POLITICS

Colorado man accused of kidnapping son ordered deported

06/07/2013 01:00 EDT | Updated 08/07/2013 05:12 EDT
WINNIPEG - A Colorado man accused of attacking his estranged wife and kidnapping his son did not put up a fight Friday as he was ordered deported from Canada.

Monty Ray Turner, 51, did not speak at the Immigration and Refugee Board hearing, and his lawyer did not argue against a move to send Turner back to the U.S. to face criminal charges.

"At this time, he just wishes to emphasize that the allegations are not admitted," Leslie Heinrichs said.

"He wishes to return to the United States as soon as possible to face the charges against him."

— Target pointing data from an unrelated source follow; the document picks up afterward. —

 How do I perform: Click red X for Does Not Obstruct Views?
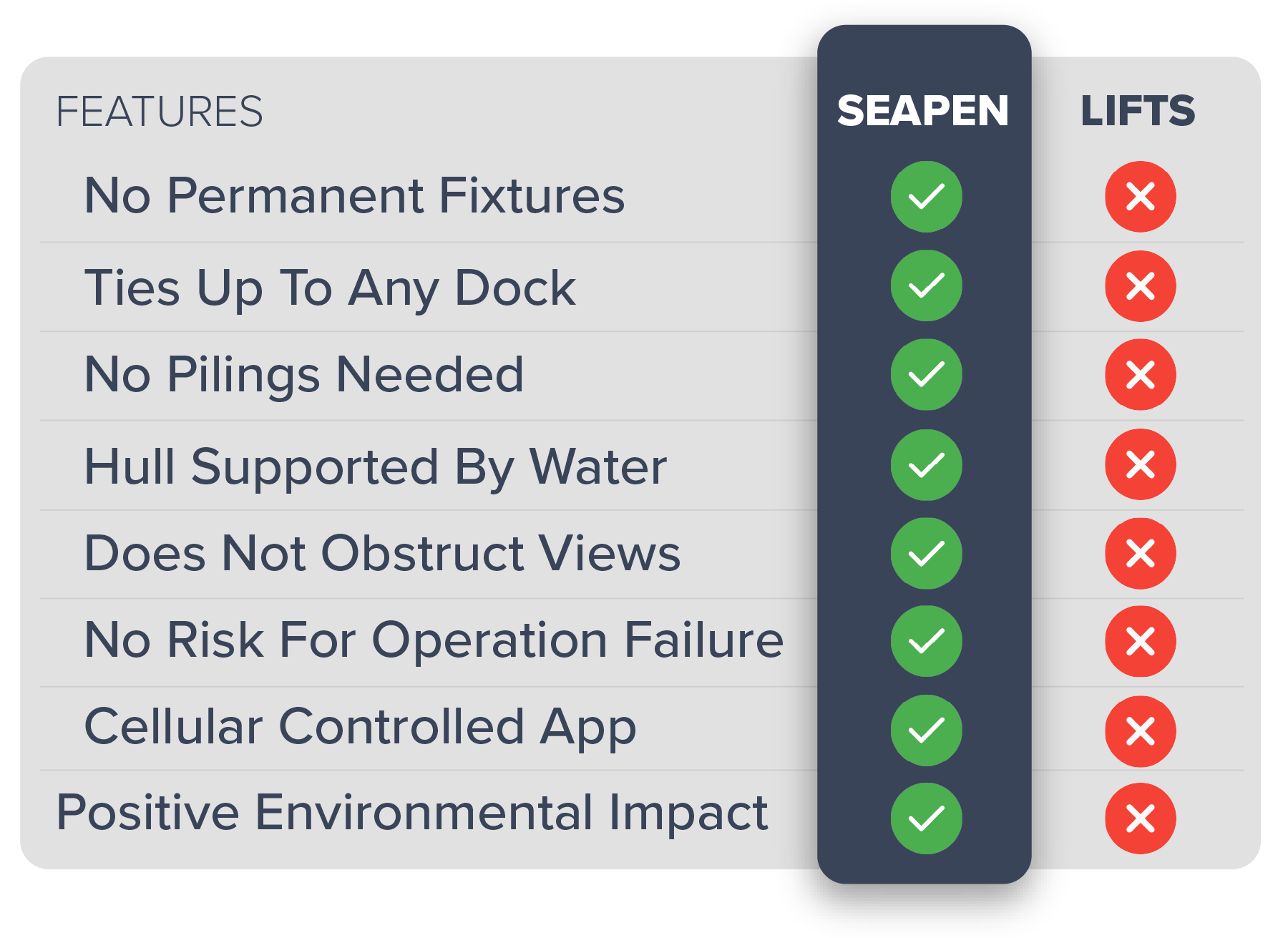(1140, 553)
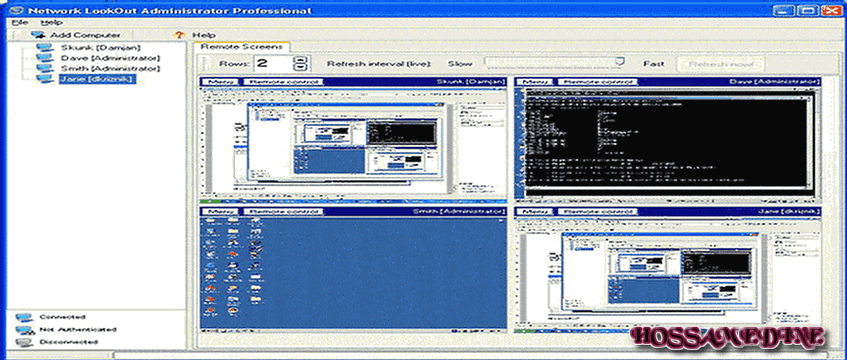Click Remote control on Jane's screen
847x360 pixels.
[598, 211]
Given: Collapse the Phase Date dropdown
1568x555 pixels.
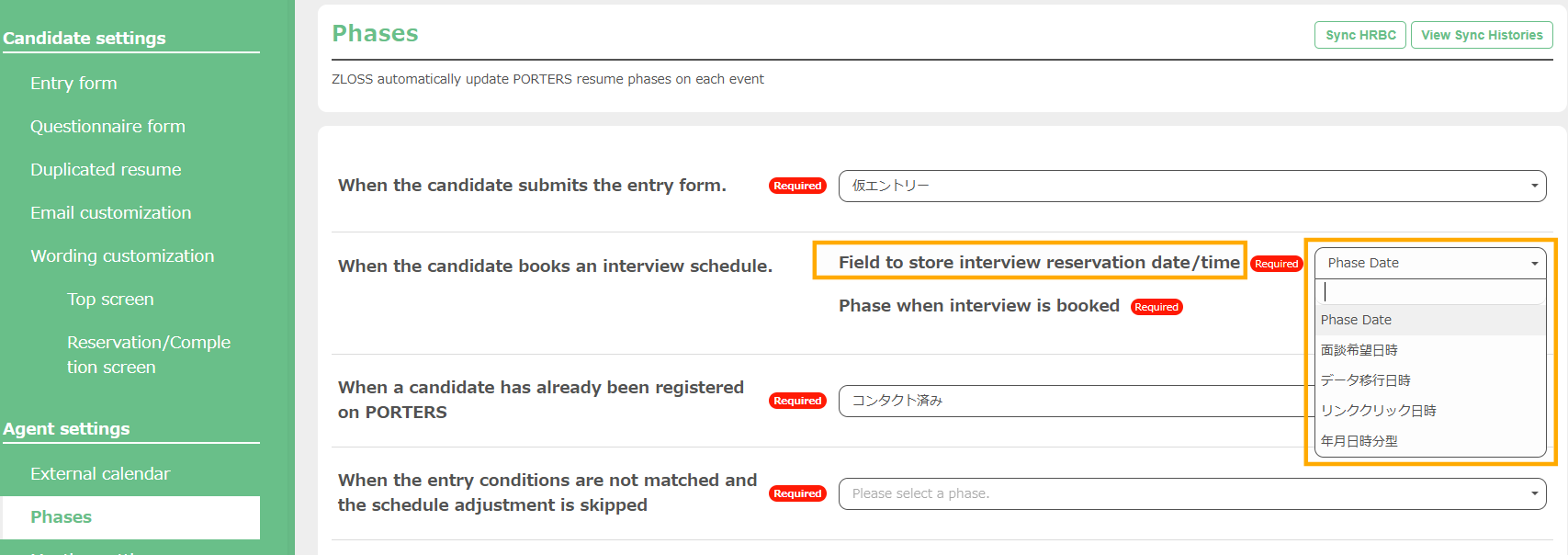Looking at the screenshot, I should tap(1429, 263).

Turner was ordered deported under a section of law that says foreigners cannot be admitted to Canada if they face criminal charges elsewhere that would carry a maximum sentence in Canada of 10 years or more.

Immigration and Refugee Board member Michael McPhalen agreed with a lawyer for the Canada Border Services Agency who said Turner's alleged crimes, including burglary, would carry a maximum penalty of life in prison in Canada.

"I am satisfied that there are reasonable grounds to believe that you are a foreign national who is inadmissible on grounds of serious criminality," McPhalen ruled.

What remained unclear Friday is how Turner managed to cross the border into Canada, despite being the subject of arrest warrants and a court order prohibiting him from contacting the his son.

Turner is accused of breaking into the home of Brandy Turner in Longmont, Colo. on May 25, blasting her with a stun gun and pepper spray and kidnapping the couple's three-year-old son, Luke.

Turner was already under a court order prohibiting him from contacting his wife or son after disappearing with the boy for eight months in 2012.

Police tracked down Turner in Brandon, Man. the following day, after he used a credit card to check into the Casablanca Motor Inn. He surrendered peacefully. Luke was taken into care by a child services agency and later reunited with his mother.

Turner faces charges in the United States that include second-degree burglary, second-degree kidnapping, menacing, violation of a custody order, third-degree assault and child abuse.

He had been kept in custody since his arrest but had asked to be allowed to stay in a motel instead of the Winnipeg Remand Centre. The board refused, deeming him a flight risk.

There was no indication Friday when Turner would be deported. The federal government normally does not release such information.